Copy out the entries below verbatim, from the line containing "Image resolution: width=2576" through the line containing "In order to click on overrun", including both of those lines.

___ Records for the exercise ___

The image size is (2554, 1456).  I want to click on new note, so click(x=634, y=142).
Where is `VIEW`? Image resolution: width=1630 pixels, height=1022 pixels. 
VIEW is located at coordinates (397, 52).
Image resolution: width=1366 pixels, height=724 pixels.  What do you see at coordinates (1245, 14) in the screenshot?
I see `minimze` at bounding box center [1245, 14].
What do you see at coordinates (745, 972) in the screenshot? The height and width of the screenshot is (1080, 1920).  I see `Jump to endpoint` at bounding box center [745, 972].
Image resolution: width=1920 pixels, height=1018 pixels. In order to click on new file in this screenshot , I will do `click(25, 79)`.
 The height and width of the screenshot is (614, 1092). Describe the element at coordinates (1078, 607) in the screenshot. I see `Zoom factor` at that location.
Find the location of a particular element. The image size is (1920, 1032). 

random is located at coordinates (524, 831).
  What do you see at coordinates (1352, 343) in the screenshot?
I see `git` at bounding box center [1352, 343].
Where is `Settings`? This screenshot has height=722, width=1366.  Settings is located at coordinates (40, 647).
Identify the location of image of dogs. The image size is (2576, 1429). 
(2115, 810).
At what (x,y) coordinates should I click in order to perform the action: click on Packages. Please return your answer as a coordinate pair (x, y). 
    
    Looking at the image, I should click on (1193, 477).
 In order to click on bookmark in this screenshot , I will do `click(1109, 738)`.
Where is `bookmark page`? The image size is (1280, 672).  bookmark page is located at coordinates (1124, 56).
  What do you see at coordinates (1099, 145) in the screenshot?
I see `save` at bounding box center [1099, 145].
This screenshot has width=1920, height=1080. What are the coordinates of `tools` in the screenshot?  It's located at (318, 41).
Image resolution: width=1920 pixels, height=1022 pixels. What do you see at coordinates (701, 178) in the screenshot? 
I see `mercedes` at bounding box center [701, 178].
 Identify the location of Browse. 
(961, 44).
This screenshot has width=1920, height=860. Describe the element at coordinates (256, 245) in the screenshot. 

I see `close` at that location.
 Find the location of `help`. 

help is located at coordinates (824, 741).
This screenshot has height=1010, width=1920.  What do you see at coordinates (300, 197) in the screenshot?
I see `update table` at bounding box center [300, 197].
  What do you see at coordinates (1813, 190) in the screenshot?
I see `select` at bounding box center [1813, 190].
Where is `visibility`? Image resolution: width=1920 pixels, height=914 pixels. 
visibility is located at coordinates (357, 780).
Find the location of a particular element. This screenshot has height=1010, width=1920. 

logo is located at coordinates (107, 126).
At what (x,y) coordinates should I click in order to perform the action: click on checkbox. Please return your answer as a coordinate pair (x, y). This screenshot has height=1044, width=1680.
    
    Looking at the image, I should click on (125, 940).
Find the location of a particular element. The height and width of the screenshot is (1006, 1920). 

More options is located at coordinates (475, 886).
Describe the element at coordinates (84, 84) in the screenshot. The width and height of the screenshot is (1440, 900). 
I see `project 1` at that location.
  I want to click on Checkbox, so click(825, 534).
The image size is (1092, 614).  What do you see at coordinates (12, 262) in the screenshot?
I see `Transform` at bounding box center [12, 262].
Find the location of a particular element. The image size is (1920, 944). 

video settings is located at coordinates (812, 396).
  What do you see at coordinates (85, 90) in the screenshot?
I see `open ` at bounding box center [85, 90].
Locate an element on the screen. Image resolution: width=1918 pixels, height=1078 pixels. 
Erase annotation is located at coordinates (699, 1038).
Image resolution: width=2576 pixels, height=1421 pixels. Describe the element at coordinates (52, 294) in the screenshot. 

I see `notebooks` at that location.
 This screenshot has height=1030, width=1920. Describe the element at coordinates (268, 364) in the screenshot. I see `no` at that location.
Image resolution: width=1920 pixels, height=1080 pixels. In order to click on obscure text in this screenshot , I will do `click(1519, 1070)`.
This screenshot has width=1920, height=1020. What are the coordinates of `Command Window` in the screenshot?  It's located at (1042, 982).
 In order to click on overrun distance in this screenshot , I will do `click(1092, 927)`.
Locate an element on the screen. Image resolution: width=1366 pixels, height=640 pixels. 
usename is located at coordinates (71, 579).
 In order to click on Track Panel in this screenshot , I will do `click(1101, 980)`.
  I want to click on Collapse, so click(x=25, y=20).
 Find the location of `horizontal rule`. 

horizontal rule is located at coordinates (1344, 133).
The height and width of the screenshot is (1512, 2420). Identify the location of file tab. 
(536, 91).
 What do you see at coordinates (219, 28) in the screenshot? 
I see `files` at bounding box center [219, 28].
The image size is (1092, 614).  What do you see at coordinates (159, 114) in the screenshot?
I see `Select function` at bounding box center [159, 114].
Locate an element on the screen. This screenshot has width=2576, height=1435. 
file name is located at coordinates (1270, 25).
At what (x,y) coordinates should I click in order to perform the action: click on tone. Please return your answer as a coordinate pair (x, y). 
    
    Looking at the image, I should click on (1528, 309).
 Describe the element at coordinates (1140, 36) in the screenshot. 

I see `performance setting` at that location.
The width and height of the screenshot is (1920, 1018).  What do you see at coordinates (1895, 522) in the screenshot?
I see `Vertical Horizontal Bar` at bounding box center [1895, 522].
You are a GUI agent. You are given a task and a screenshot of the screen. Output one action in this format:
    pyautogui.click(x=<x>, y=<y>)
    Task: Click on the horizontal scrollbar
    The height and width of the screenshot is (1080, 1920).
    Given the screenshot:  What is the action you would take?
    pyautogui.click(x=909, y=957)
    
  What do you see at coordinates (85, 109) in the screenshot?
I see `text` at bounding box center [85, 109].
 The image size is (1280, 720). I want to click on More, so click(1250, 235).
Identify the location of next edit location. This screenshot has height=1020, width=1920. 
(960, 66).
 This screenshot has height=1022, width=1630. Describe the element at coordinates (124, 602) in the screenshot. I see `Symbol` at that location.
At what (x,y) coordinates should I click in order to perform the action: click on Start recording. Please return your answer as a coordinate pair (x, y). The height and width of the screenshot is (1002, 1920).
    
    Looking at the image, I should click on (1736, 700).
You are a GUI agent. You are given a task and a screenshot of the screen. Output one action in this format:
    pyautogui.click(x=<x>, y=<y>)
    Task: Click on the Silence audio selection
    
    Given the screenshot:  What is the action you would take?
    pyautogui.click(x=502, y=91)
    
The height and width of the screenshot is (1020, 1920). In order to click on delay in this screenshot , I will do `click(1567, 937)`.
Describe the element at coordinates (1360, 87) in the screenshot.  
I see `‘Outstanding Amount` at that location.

___

- Response to the exercise -
Image resolution: width=2576 pixels, height=1421 pixels. Describe the element at coordinates (52, 294) in the screenshot. 

I see `notebooks` at that location.
 This screenshot has height=1030, width=1920. Describe the element at coordinates (268, 364) in the screenshot. I see `no` at that location.
Image resolution: width=1920 pixels, height=1080 pixels. In order to click on obscure text in this screenshot , I will do `click(1519, 1070)`.
This screenshot has width=1920, height=1020. What are the coordinates of `Command Window` in the screenshot?  It's located at (1042, 982).
 In order to click on overrun distance in this screenshot , I will do `click(1092, 927)`.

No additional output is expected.